*WHAT YOU WILL DO*
Could you print out every entry, character for character?

*Data excerpts*
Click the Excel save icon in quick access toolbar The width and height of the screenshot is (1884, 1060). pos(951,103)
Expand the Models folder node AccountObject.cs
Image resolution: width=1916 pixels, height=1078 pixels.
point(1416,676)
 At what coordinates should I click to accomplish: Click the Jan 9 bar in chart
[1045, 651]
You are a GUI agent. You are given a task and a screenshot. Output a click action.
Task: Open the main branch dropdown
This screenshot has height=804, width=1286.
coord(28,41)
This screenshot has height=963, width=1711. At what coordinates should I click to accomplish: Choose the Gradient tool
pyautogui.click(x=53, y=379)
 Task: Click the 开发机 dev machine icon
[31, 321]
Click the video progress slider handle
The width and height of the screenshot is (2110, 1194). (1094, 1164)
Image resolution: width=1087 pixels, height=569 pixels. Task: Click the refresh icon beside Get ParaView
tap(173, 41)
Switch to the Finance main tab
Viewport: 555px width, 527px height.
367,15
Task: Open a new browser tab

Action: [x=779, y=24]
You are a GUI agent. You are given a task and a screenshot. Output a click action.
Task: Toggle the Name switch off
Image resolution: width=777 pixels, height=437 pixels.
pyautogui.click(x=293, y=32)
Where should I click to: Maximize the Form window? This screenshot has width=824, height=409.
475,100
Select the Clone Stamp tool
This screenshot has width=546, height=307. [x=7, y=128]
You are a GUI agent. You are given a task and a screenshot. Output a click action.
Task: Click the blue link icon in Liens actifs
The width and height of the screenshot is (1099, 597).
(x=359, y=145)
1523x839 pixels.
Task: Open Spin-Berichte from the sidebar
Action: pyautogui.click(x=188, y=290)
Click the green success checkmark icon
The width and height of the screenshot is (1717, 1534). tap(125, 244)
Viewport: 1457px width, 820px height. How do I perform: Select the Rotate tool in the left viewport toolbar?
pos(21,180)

*RESULT*
Click the Excel save icon in quick access toolbar The width and height of the screenshot is (1884, 1060). pos(951,103)
Expand the Models folder node AccountObject.cs
Image resolution: width=1916 pixels, height=1078 pixels.
point(1416,676)
 At what coordinates should I click to accomplish: Click the Jan 9 bar in chart
[1045, 651]
You are a GUI agent. You are given a task and a screenshot. Output a click action.
Task: Open the main branch dropdown
This screenshot has height=804, width=1286.
coord(28,41)
This screenshot has height=963, width=1711. At what coordinates should I click to accomplish: Choose the Gradient tool
pyautogui.click(x=53, y=379)
 Task: Click the 开发机 dev machine icon
[31, 321]
Click the video progress slider handle
The width and height of the screenshot is (2110, 1194). (1094, 1164)
Image resolution: width=1087 pixels, height=569 pixels. Task: Click the refresh icon beside Get ParaView
tap(173, 41)
Switch to the Finance main tab
Viewport: 555px width, 527px height.
367,15
Task: Open a new browser tab

Action: [x=779, y=24]
You are a GUI agent. You are given a task and a screenshot. Output a click action.
Task: Toggle the Name switch off
Image resolution: width=777 pixels, height=437 pixels.
pyautogui.click(x=293, y=32)
Where should I click to: Maximize the Form window? This screenshot has width=824, height=409.
475,100
Select the Clone Stamp tool
This screenshot has width=546, height=307. [x=7, y=128]
You are a GUI agent. You are given a task and a screenshot. Output a click action.
Task: Click the blue link icon in Liens actifs
The width and height of the screenshot is (1099, 597).
(x=359, y=145)
1523x839 pixels.
Task: Open Spin-Berichte from the sidebar
Action: pyautogui.click(x=188, y=290)
Click the green success checkmark icon
The width and height of the screenshot is (1717, 1534). tap(125, 244)
Viewport: 1457px width, 820px height. How do I perform: Select the Rotate tool in the left viewport toolbar?
pos(21,180)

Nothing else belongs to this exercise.